▶ _What the task requires_
Please reproduce each of the following lines word for word.

╭─ Given entries

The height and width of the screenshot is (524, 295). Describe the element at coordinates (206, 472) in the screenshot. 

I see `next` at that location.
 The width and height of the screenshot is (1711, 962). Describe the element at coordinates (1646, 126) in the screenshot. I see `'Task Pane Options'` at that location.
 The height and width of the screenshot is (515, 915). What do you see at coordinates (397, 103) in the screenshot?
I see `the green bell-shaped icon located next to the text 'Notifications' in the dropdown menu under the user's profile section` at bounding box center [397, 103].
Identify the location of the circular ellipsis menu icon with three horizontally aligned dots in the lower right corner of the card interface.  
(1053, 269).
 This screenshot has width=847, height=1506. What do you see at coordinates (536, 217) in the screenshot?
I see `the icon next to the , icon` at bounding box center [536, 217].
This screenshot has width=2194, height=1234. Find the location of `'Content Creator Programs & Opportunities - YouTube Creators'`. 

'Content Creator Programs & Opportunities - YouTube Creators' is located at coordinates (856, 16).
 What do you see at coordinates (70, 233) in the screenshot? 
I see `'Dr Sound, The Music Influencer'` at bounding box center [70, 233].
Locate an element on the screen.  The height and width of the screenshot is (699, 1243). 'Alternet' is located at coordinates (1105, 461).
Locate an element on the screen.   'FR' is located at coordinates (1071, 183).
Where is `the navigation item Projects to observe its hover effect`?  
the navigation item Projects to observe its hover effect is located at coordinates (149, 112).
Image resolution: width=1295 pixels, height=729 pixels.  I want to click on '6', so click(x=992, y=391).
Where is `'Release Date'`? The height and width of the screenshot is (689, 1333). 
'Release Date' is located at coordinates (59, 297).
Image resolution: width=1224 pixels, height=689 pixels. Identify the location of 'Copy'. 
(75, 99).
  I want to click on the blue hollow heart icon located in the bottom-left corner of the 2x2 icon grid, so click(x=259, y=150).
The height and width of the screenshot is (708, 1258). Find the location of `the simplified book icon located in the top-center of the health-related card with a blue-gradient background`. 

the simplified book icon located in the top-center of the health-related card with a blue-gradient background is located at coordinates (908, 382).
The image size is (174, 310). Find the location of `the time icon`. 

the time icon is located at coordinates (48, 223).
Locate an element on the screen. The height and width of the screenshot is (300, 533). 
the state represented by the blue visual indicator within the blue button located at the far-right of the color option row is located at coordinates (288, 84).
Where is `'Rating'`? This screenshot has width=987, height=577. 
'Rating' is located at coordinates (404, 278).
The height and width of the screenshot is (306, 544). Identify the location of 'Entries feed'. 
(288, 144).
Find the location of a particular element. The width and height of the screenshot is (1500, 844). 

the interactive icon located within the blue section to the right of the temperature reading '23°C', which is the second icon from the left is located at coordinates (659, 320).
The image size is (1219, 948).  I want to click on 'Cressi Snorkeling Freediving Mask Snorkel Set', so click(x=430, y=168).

╰─

▶ _Result_
The height and width of the screenshot is (524, 295). Describe the element at coordinates (206, 472) in the screenshot. 

I see `next` at that location.
 The width and height of the screenshot is (1711, 962). Describe the element at coordinates (1646, 126) in the screenshot. I see `'Task Pane Options'` at that location.
 The height and width of the screenshot is (515, 915). What do you see at coordinates (397, 103) in the screenshot?
I see `the green bell-shaped icon located next to the text 'Notifications' in the dropdown menu under the user's profile section` at bounding box center [397, 103].
Identify the location of the circular ellipsis menu icon with three horizontally aligned dots in the lower right corner of the card interface.  
(1053, 269).
 This screenshot has width=847, height=1506. What do you see at coordinates (536, 217) in the screenshot?
I see `the icon next to the , icon` at bounding box center [536, 217].
This screenshot has width=2194, height=1234. Find the location of `'Content Creator Programs & Opportunities - YouTube Creators'`. 

'Content Creator Programs & Opportunities - YouTube Creators' is located at coordinates (856, 16).
 What do you see at coordinates (70, 233) in the screenshot? 
I see `'Dr Sound, The Music Influencer'` at bounding box center [70, 233].
Locate an element on the screen.  The height and width of the screenshot is (699, 1243). 'Alternet' is located at coordinates (1105, 461).
Locate an element on the screen.   'FR' is located at coordinates (1071, 183).
Where is `the navigation item Projects to observe its hover effect`?  
the navigation item Projects to observe its hover effect is located at coordinates (149, 112).
Image resolution: width=1295 pixels, height=729 pixels.  I want to click on '6', so click(x=992, y=391).
Where is `'Release Date'`? The height and width of the screenshot is (689, 1333). 
'Release Date' is located at coordinates (59, 297).
Image resolution: width=1224 pixels, height=689 pixels. Identify the location of 'Copy'. 
(75, 99).
  I want to click on the blue hollow heart icon located in the bottom-left corner of the 2x2 icon grid, so click(x=259, y=150).
The height and width of the screenshot is (708, 1258). Find the location of `the simplified book icon located in the top-center of the health-related card with a blue-gradient background`. 

the simplified book icon located in the top-center of the health-related card with a blue-gradient background is located at coordinates (908, 382).
The image size is (174, 310). Find the location of `the time icon`. 

the time icon is located at coordinates (48, 223).
Locate an element on the screen. The height and width of the screenshot is (300, 533). 
the state represented by the blue visual indicator within the blue button located at the far-right of the color option row is located at coordinates (288, 84).
Where is `'Rating'`? This screenshot has width=987, height=577. 
'Rating' is located at coordinates (404, 278).
The height and width of the screenshot is (306, 544). Identify the location of 'Entries feed'. 
(288, 144).
Find the location of a particular element. The width and height of the screenshot is (1500, 844). 

the interactive icon located within the blue section to the right of the temperature reading '23°C', which is the second icon from the left is located at coordinates (659, 320).
The image size is (1219, 948).  I want to click on 'Cressi Snorkeling Freediving Mask Snorkel Set', so click(x=430, y=168).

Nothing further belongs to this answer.